JOSD1 activates Hippo/YAP axis in colon cancer cells

YAP protein is known to play a crucial role in Hippo signaling activities [24], and our investigation into the impact of JOSD1 on YAP protein confirms this. We observed a decrease in the level of YAP protein upon deletion of JOSD1 in HCT116 and SW480 cells, while the mRNA level of YAP remained unaffected (Fig. 3A–D). The study clearly demonstrates that JOSD1 plays a crucial role in regulating YAP post-translationally. The qRT–PCR data strongly supports this finding, as silencing JOSD1 resulted in a significant reduction in the expression of YAP target genes, including CTGF and CYR61, in both HCT116 and SW480 cells (Fig. 3E, F). The TEAD-responsive element luciferase assay clearly shows that YAP activity decreases in HCT116 and SW480 cells when JOSD1 is depleted (Fig. 3G, H). Since the Hippo pathway is characterized by phosphorylation, we tested YAP phosphorylation and found that with JOSD1 knockdown, YAP protein expression decreased, and YAP phosphorylation levels also declined. We believe the reduction in YAP phosphorylation is due to the overall decrease in YAP expression, which is independent of JOSD1 knockdown (Fig. S3A, B). Considering the association between YAP and TAZ in the Hippo pathway, we also tested the TAZ protein and found that it was not affected (Fig. S3C, D). Since JOSD1 is a putative deubiquitinase, we wonder if its effect on YAP protein is dependent on the ubiquitin peptidase activity of JOSD1. We constructed the enzyme dead form of JOSD1 (JOSD1^C36A). In western blot analysis, JOSD1 wild type form could enhance the expression of YAP target genes, such as CTGF and CYR61, while the JOSD1^C36A could not (Fig. 3I, J). In the gene expression assay, JOSD1 wild type form could increase YAP protein level, while the JOSD1^C36A could not (Fig. 3K). In the luciferase assay, the wild type form of JOSD1 could increase the TEAD luciferase activity, while the JOSD1^C36A could not (Fig. 3L). Furthermore, the transfection of either JOSD1 or JOSD1^C36A does not impact YAP phosphorylation (Fig. S3E). Thus, the JOSD1 could facilitate YAP function in colon cancer cells, which depended on its ubiquitin peptidase activity.
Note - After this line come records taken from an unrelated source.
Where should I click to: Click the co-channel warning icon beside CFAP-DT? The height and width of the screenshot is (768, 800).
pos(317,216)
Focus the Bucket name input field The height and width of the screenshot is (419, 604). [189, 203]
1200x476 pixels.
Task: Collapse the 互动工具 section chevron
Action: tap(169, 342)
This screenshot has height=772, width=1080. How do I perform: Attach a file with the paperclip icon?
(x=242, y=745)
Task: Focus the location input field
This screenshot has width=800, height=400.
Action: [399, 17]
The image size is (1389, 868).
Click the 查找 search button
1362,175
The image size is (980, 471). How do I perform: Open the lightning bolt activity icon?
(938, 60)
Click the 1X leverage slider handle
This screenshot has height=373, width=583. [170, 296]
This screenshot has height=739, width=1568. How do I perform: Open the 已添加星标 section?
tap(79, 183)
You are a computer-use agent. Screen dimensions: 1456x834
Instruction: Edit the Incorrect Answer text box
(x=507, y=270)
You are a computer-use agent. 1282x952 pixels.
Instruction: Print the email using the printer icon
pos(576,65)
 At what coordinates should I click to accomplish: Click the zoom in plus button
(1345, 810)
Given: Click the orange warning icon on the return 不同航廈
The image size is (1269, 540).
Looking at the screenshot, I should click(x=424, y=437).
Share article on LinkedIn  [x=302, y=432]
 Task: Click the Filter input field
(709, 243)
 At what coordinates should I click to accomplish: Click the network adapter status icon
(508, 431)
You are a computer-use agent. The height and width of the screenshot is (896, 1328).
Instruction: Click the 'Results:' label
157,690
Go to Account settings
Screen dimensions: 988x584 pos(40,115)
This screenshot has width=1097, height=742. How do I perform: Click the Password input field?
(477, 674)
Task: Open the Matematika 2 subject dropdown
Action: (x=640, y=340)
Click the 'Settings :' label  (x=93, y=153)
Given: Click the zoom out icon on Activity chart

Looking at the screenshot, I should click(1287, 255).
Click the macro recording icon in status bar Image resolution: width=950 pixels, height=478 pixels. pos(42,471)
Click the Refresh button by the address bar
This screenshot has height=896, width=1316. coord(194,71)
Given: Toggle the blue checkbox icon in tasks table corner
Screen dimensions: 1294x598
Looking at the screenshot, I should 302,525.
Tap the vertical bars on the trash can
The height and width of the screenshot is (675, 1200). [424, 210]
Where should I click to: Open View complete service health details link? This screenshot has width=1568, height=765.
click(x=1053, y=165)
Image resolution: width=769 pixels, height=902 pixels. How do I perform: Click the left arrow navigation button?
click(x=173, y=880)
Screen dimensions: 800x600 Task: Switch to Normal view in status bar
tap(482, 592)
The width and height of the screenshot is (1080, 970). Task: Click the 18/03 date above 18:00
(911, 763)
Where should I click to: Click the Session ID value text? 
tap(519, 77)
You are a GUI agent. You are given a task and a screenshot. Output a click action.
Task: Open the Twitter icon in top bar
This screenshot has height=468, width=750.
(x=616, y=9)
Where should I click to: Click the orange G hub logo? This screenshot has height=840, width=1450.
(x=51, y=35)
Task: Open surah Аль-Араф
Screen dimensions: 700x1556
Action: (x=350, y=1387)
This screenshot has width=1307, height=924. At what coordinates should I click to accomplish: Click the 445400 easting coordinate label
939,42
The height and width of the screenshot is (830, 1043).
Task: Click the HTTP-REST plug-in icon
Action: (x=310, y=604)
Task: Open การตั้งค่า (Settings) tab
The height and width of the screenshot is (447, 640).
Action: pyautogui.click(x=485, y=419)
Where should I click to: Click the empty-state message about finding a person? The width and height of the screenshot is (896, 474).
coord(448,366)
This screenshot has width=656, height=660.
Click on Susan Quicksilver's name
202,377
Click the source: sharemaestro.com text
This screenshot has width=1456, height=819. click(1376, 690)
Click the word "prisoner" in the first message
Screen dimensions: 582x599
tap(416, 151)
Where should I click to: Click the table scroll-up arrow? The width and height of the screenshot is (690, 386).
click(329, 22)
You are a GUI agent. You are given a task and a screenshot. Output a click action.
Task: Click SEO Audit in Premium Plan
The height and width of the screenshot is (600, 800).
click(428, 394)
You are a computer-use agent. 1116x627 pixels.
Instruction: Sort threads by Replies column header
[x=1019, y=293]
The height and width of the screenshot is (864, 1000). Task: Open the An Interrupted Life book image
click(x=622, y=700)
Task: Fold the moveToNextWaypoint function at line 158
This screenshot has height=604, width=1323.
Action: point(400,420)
Fig. 3. JOSD1 activates Hippo/YAP axis in colon cancer cells.

A HCT116 cells were transfected with either siControl or siJOSD1 targeting sequences. Subsequently, after 48 h post-transfection, the cells were harvested for western blot analysis. Western blotting was then performed to assess the protein levels of JOSD1 and YAP, with actin utilized as the internal control throughout the experimental procedure. The results of these analyses revealed a reduction in YAP protein levels following depletion of JOSD1 in HCT116 cells. B Depletion of JOSD1 was observed to result in a reduction of YAP protein levels in SW480 cells. To determine protein levels, western blot analysis was performed on SW480 cells that were transfected with either siControl or siJOSD1 and harvested after 48 h. The levels of JOSD1 and YAP proteins were determined using western blotting, with β-Actin serving as the internal control. C, D The qRT–PCR analysis revealed that the depletion of JOSD1 reduces the stability of YAP protein, but not the expression of YAP mRNA. HCT116 and SW480 cells were transfected with 50 nM siControl or 50 nM JOSD1. E Depletion of JOSD1 reduced the expression of Hippo target genes in HCT116 cells. To analyze gene expression, HCT116 cells were transfected with siControl or siJOSD1 and total RNA was extracted after 48 h. Each group was tested in triplicate. F Depletion of JOSD1 reduced the expression of Hippo target genes in SW480 cells. To analyze gene expression, SW480 cells were transfected with siControl or siJOSD1 and total RNA was extracted after 48 h. Each group was tested in triplicate. G TEAD luciferase activity decreased in HCT116 cells when JOSD1 was depleted through transfection with siControl or siJOSD1 followed by TEAD luciferase reporter plasmid transfection. H TEAD luciferase activity in SW480 cells decreased following JOSD1 depletion. I Schematic diagram of the JOSD1 plasmid and its mutant JOSD1^C36A plasmid. J The overexpression of JOSD1 led to a marked increase in the expression of Hippo target genes, whereas the overexpression of JOSD1^C36A did not have the same effect. K The overexpression of JOSD1 resulted in an increase in the YAP protein level, whereas JOSD1^C36A overexpression did not exhibit the same effect. L In HEK293T cells, overexpression of JOSD1 increased TEAD luciferase activity, while JOSD1^C36A did not. All data are shown as mean ± SEM. *P < 0.05, **P < 0.01, ***P < 0.001 by one-way ANOVA.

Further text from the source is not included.